The 170-year-old Deseret News in the state capital said Tuesday it will stop publishing daily starting next year, a disclosure that came a day after the Salt Lake Tribune made a similar announcement.
It’s an unusually deep cutback in print days, even in an era of steeply declining revenue, media analyst Ken Doctor said.
“To go from seven to one just like that and to have it done by both papers in the same city shows us how deep the reckoning is for the American newspaper industry going into 2021,” said Doctor, who writes the Newsonomics blog.
The newspaper industry has been in crisis, with The Associated Press finding in 2019 that some 1,400 cities and towns across the U.S. had lost a newspaper over the past 15 years. Much of that has come in smaller markets, though papers in cities such as New Orleans and Pittsburgh have also cut print days less deeply.
Youngstown, Ohio, became the largest U.S. city without a daily newspaper last year — before the nation’s economy was thrown into turmoil by the pandemic.
In Salt Lake City, both newspapers will continue to publish breaking stories online every day. The Salt Lake Tribune, which won the Pulitzer Prize for local reporting in 2017, is not cutting newsroom staff. There were some journalist layoffs at the Deseret News.

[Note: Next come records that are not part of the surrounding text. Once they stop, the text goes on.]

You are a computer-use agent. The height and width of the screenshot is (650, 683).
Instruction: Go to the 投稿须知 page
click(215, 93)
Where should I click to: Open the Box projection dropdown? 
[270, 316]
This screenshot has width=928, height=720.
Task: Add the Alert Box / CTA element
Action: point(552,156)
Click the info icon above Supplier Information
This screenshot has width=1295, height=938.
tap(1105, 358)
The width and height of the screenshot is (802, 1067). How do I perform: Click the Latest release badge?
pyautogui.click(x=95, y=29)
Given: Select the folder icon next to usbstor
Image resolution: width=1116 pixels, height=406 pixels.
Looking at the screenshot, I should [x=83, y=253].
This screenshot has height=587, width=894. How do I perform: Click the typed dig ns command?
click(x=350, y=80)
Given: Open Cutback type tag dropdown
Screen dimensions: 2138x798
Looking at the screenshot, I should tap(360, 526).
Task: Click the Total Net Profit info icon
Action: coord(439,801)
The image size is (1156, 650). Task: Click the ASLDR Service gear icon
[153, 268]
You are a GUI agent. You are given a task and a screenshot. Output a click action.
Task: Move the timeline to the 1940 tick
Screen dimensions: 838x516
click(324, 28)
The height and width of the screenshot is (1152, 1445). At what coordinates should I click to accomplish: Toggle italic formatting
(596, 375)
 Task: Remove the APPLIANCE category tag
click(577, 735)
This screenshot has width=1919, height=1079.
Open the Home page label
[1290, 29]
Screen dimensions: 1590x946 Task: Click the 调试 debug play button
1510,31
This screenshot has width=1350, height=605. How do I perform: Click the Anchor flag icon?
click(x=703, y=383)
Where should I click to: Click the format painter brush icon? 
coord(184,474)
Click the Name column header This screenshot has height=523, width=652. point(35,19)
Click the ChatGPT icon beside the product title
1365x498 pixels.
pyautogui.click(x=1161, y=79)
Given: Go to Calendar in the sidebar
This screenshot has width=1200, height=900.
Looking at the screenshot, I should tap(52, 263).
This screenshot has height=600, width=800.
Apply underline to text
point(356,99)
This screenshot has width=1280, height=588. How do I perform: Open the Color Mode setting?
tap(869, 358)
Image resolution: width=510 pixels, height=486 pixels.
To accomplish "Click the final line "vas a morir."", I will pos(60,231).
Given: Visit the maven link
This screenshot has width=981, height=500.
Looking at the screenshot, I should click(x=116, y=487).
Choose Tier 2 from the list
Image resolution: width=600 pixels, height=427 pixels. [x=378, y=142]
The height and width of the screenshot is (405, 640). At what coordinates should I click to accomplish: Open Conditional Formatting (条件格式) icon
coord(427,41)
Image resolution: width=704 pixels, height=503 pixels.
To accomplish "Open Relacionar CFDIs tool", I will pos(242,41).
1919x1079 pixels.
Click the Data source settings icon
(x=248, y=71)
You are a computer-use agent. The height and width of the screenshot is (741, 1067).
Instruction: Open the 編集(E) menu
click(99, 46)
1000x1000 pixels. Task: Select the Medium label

The two publications have a joint-operating agreement that will end later this year.
Both papers will offer a weekly print publication. The Deseret News will also have a monthly magazine.
Deseret News Editor Doug Wilks said in an op-ed that the publication owned by The Church of Jesus Christ of Latter-day Saints will continue its “national leadership role as the watchdog of the family and of faith in the public square.”
Salt Lake City Mayor Erin Mendenhall tweeted that it’s a significant change for the city.
“It’s hard to believe we’ll no longer have a daily print paper in SLC,” she wrote. “Local journalism is essential to democracy … I look forward to reading online, but I’ll miss both papers dearly.”
The Deseret News will lay off six journalists and give severance packages to 18 staffers in visual editing and sales departments. About 160 people associated with the two newspapers’ joint print operations will also be laid off.
The Deseret News is named after the territory’s early title. The newspaper was born three years after pioneers arrived in 1847.
The newspaper has worked to expand its digital offerings for a decade, appealing to church members and others outside the state, and now 70% of its digital users come from outside the state, said Jeff Simpson, its president and publisher.